This policy describes what information the Am I Normal iOS app ("the app") collects, how it's stored, and what we do (and don't) do with it.
What the app collects
When you use the app, the following data is sent to our backend (Google Cloud Firestore):
A salted hash of your device. When you first open the app, we generate a random UUID, store it in your iPhone's Keychain, combine it with your device's vendor identifier, and run it through a SHA-256 hash with an app-specific salt. The result is a 256-bit string. We never see, store, or transmit your raw UUID, your vendor identifier, your name, your email, your phone number, your IP address as an identifier, or your location. The hash exists only so we can prevent the same device from voting many times and so we can resume your profile across sessions.
A short demographic profile. Before you take your first quiz we ask a few optional questions about life-stage, gender, parent and relationship status, and primary language. The exact questions are managed in our backend and may evolve over time. These answers are stored alongside your device hash so we can later show you how your quiz results compare to people in the same buckets.
Your encrypted quiz answers. Your yes/no answers for a questionnaire are packed into a compact bitmap, then encrypted with AES-GCM using a key derived from the same salt and your device hash. Only your device can decrypt the stored payload. Aggregate counts (e.g. "63% said yes to question 4") are tracked separately as plain numbers and cannot be tied back to any individual.
Your community submissions. If you submit a new question, an edit, a removal, or a new questionnaire topic, we store the text you typed alongside your device hash so admins can review it and so duplicate submissions can be prevented. Once approved by an admin, your submission becomes visible to other users for voting (without revealing your device hash).
Your votes. Up/down votes on community submissions are stored with your device hash so we can ensure one vote per device per item.
Your notification choice. If we ask whether you want to be notified about new results, new questionnaires, or app updates, we record only whether you said yes or no.
What we do not do
We do not request your name, email, phone number, location, contacts, photos, microphone, camera, or any device permission beyond network access and (optionally, with your consent) push notifications.
We do not show ads.
We do not use any third-party tracking or analytics SDKs.
We do not sell, rent, or share your data with anyone.
We do not link the device hash, your demographic profile, your answers, your community submissions, or your votes to your Apple ID or any other identity.
Notifications
If you opt in, we may send you push notifications when:
New aggregate results are published after enough people have answered.
New questionnaires are added.
A sponsored questionnaire is launched.
A meaningful new feature or upgrade ships.
You can revoke notifications at any time in Settings → Notifications → Am I Normal.
Where the data is stored
All records are stored in Google Cloud Firestore in the australia-southeast1 (Sydney) region.

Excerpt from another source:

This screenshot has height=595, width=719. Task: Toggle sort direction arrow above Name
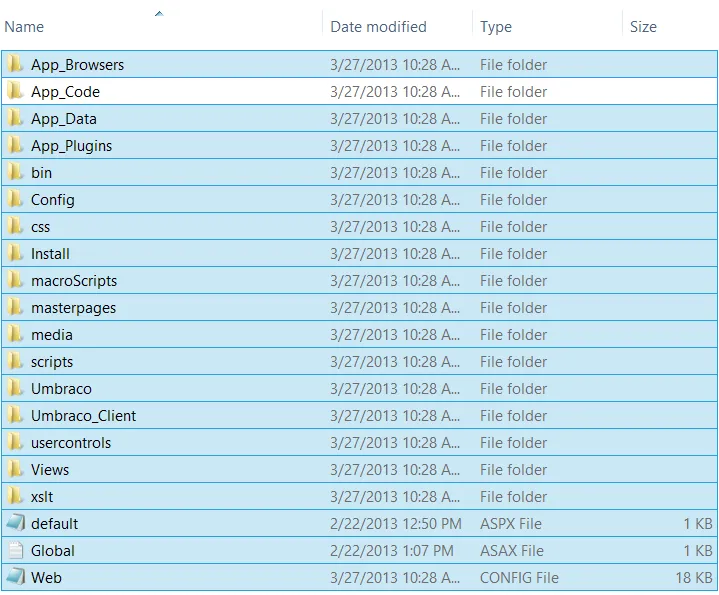tap(159, 14)
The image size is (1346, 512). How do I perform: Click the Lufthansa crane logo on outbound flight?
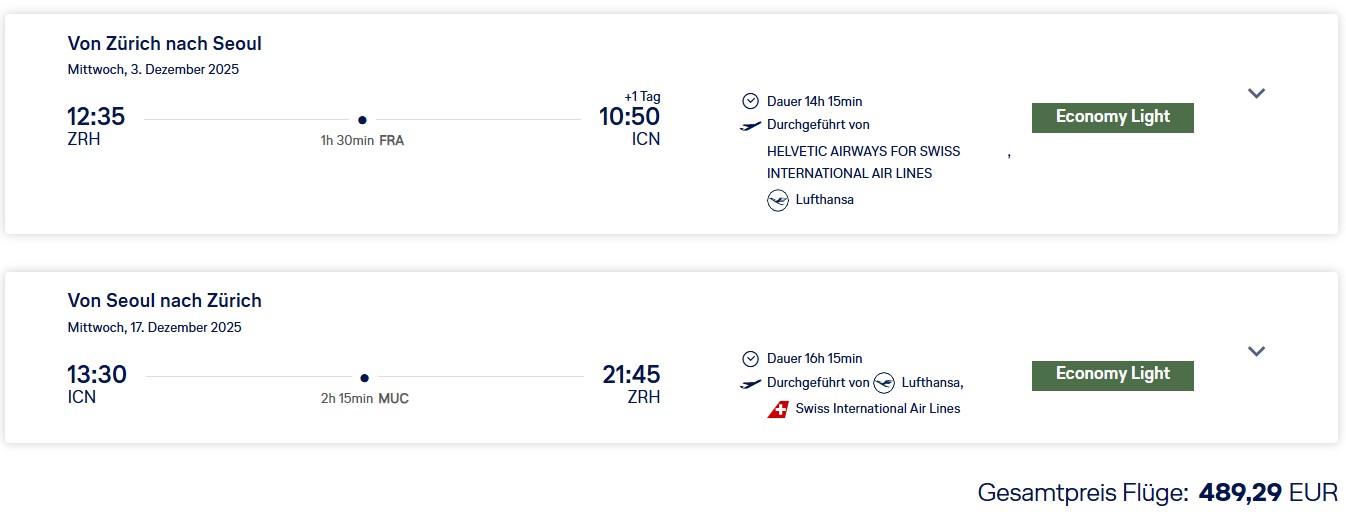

Google encrypts data in transit (TLS) and at rest by default. We use Firebase Anonymous Authentication, which gives each device install an opaque token used only to satisfy backend access rules.
Your rights
Because the app does not link your data to a human identity, we cannot retrieve or delete records on your behalf based on a name or email. However:
Deleting the app stops all future data submissions from your device.
Reinstalling on a different device generates a new device hash; the old hash becomes orphaned but the encrypted payload stays in Firestore until manually purged.

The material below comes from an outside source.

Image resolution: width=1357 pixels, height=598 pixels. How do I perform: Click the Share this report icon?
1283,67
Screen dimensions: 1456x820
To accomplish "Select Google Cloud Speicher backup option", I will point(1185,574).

If you'd like the encrypted submission, the demographic profile, the lock, your community submissions, or your votes associated with your specific device deleted, contact us at the email below — you'll need to provide the hash from the app's diagnostic screen.
Security limitations (honesty)
The app's salt is compiled into the binary. A determined reverse-engineer could extract it and re-derive the hash function used to anonymise device IDs. This is acceptable for an anonymous-quiz use case but would not be suitable for sensitive personal data. We do not handle any health, financial, or other regulated information.
Changes
If we update this policy, we'll post the new version here and bump the "Last updated" date.